Can you rewrite the rows starting with the line with "Sort by the 标题 column header" and going on through the line with "Screen dimensions: 977x589 tap(221, 127)", substituting "period" for "time range" and leaving everything else unchanged?

>> START Task inputs

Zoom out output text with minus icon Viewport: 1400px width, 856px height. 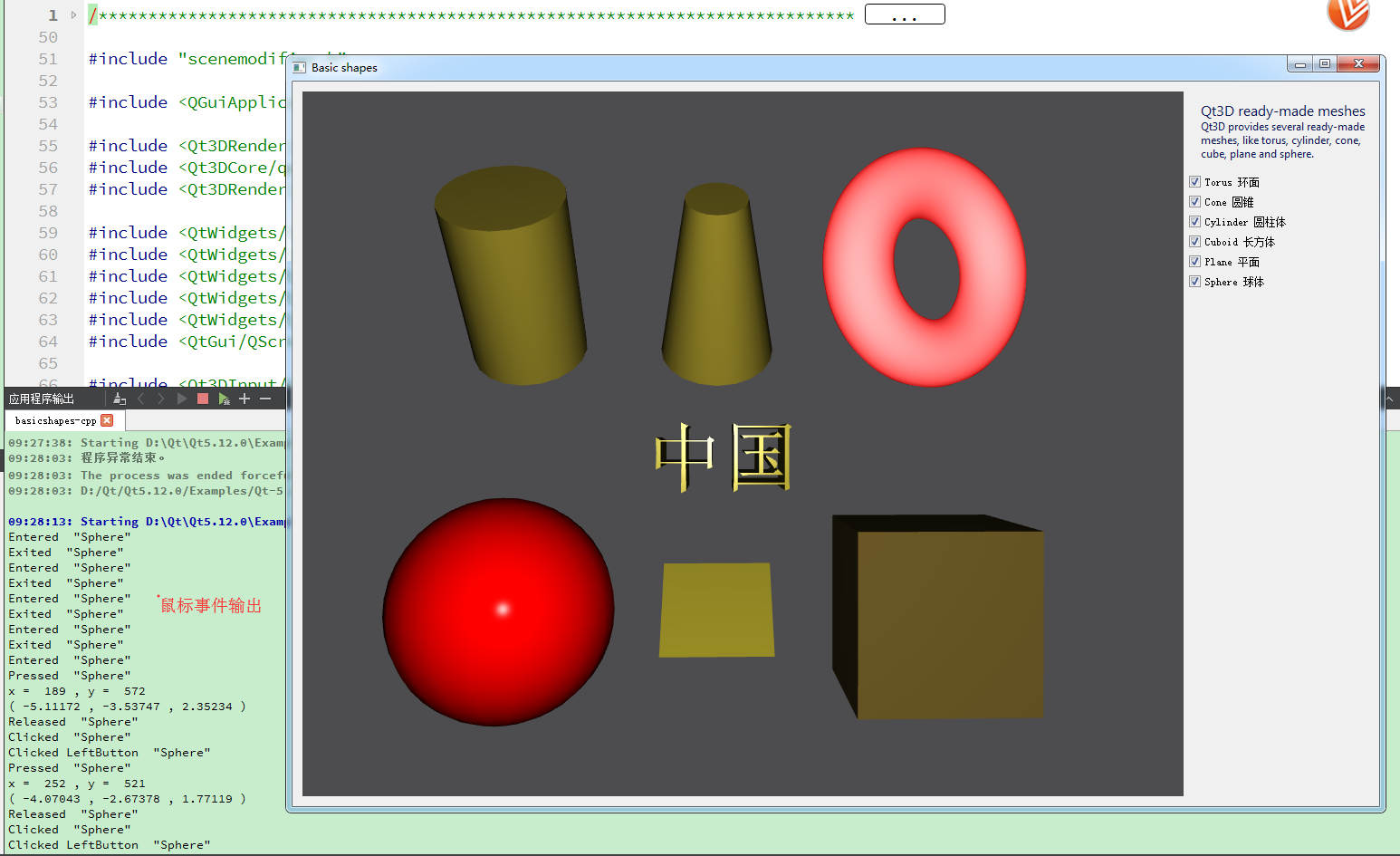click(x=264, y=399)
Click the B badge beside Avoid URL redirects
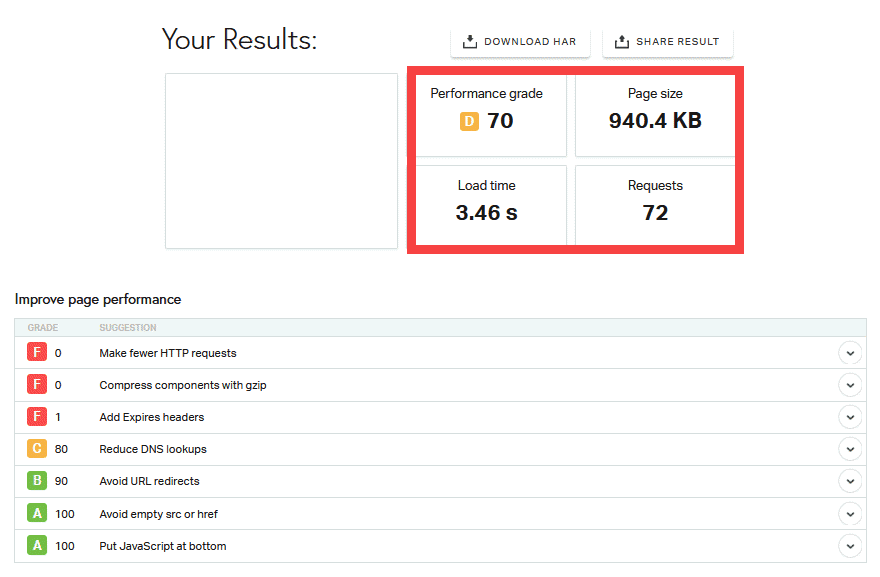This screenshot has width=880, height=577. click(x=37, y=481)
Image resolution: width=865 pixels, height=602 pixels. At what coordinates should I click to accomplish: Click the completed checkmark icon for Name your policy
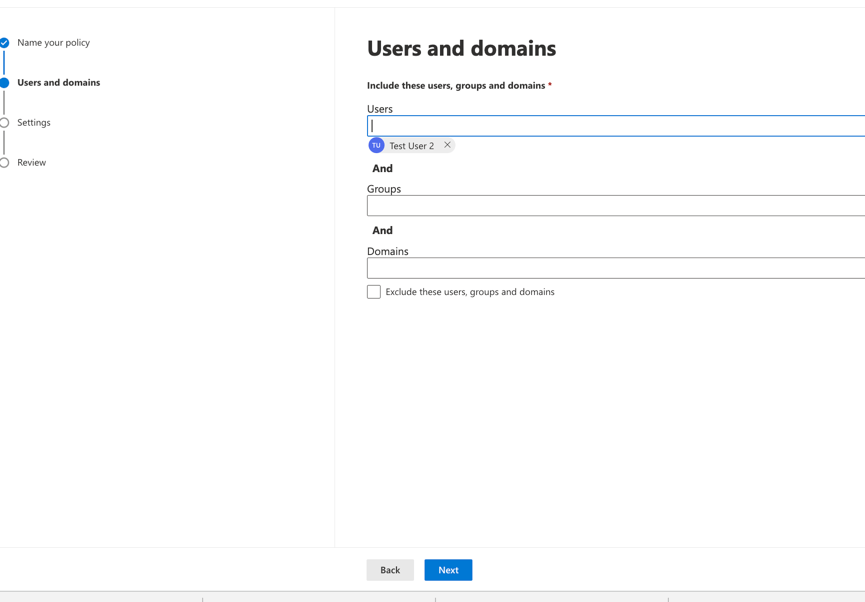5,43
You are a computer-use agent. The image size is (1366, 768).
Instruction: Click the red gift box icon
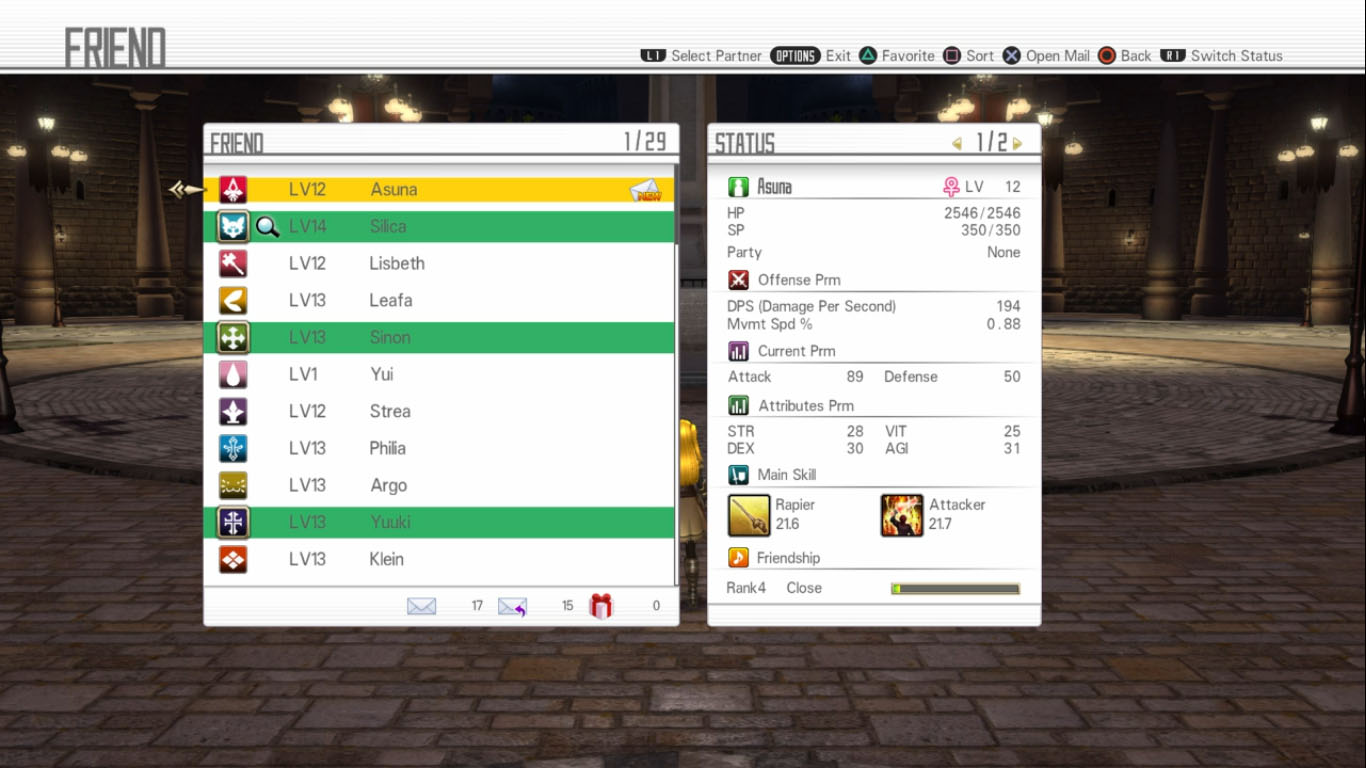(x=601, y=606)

>> END Task inputs
>> START Task inputs

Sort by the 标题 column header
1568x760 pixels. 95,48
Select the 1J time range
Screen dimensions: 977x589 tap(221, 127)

>> END Task inputs

# Answer to the task
Sort by the 标题 column header
1568x760 pixels. 95,48
Select the 1J period
Screen dimensions: 977x589 tap(221, 127)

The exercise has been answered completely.